### What the exercise asks:
The reply must repeat each entry exactly and contain no pictures.

[Records from a data source]

________________

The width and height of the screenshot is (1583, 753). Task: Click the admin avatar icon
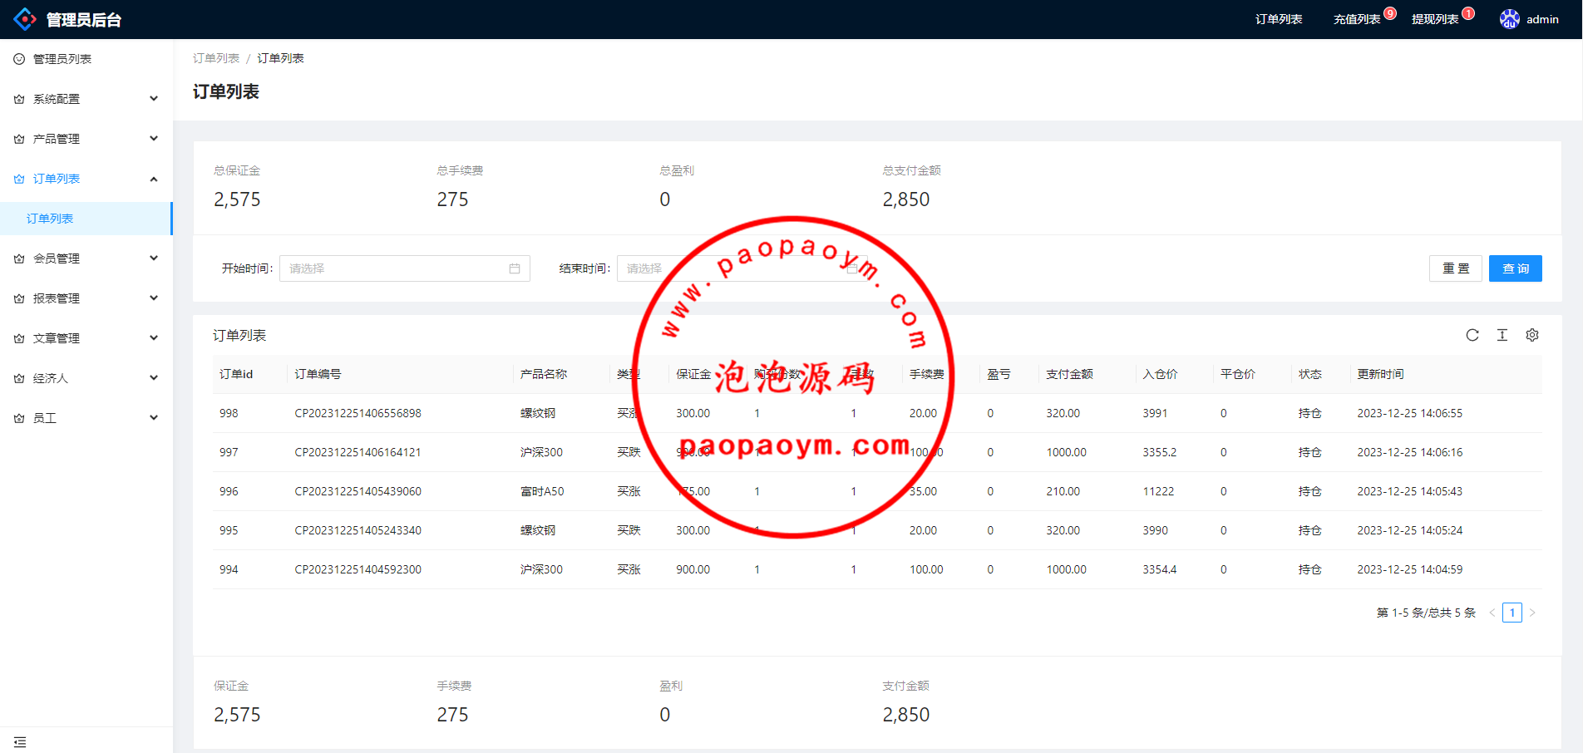[x=1510, y=19]
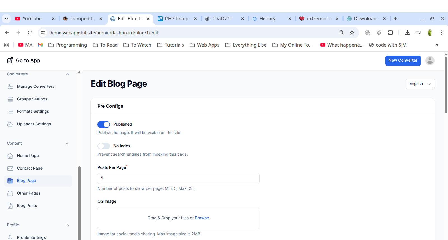Click the Go to App external link icon
Image resolution: width=448 pixels, height=240 pixels.
pos(10,61)
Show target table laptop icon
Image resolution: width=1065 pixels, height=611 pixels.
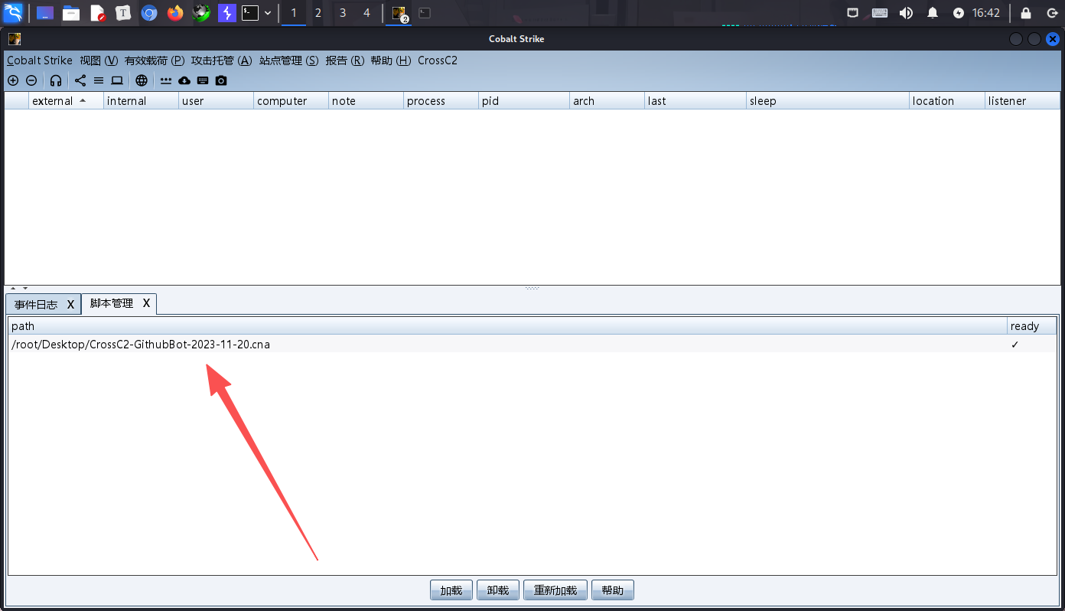pyautogui.click(x=117, y=80)
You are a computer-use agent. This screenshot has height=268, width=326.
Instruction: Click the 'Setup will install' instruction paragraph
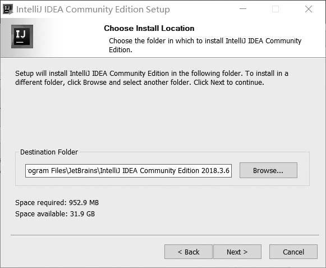click(151, 78)
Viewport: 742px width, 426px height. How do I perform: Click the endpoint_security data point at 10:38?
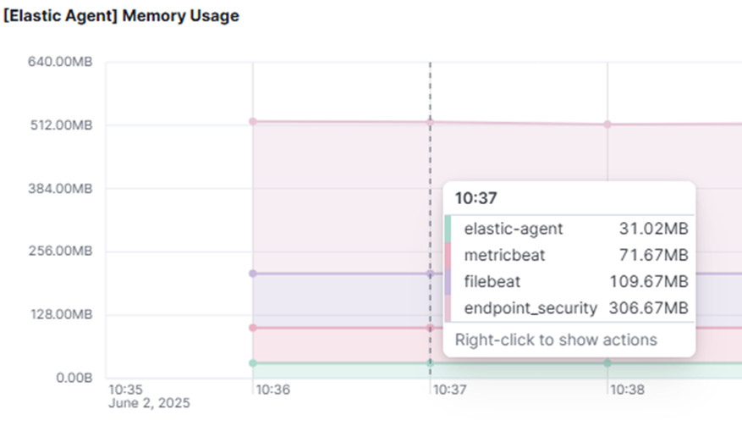(x=607, y=124)
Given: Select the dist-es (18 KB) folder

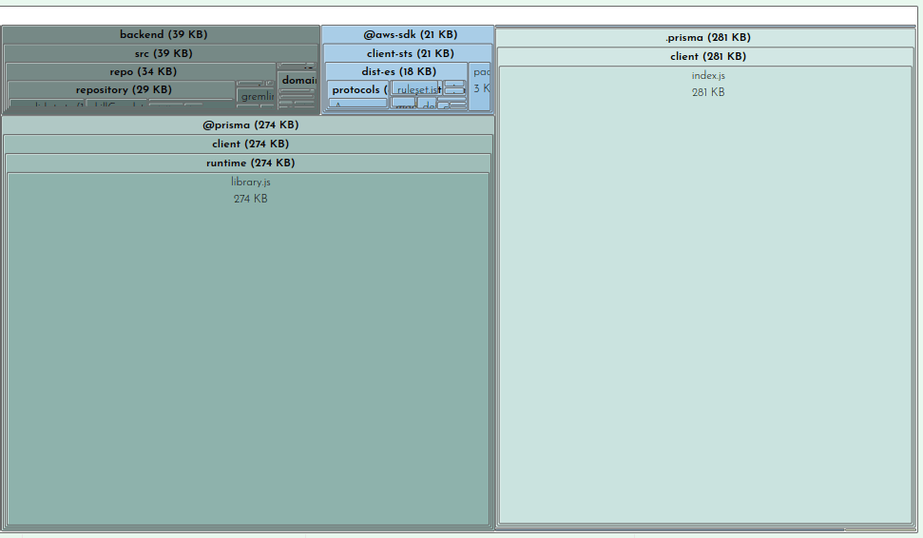Looking at the screenshot, I should point(397,71).
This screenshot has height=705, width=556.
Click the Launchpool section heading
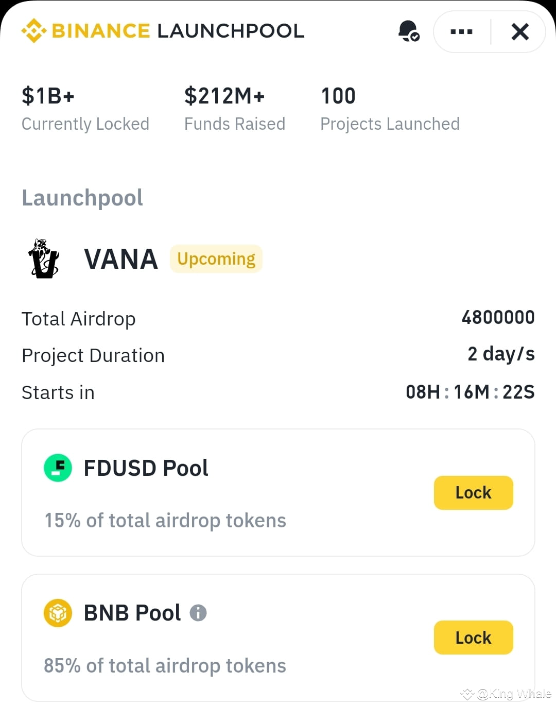point(82,198)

________________

### Output below:
The width and height of the screenshot is (1583, 753). Task: Click the admin avatar icon
[x=1510, y=19]
Click the Go to App external link icon
Image resolution: width=448 pixels, height=240 pixels.
pos(10,61)
Show target table laptop icon
Image resolution: width=1065 pixels, height=611 pixels.
pyautogui.click(x=117, y=80)
You are a computer-use agent. This screenshot has height=268, width=326.
Instruction: Click the 'Setup will install' instruction paragraph
click(151, 78)
Viewport: 742px width, 426px height. How do I perform: Click the endpoint_security data point at 10:38?
(x=607, y=124)
Given: Select the dist-es (18 KB) folder

Looking at the screenshot, I should point(397,71).
This screenshot has height=705, width=556.
Click the Launchpool section heading
point(82,198)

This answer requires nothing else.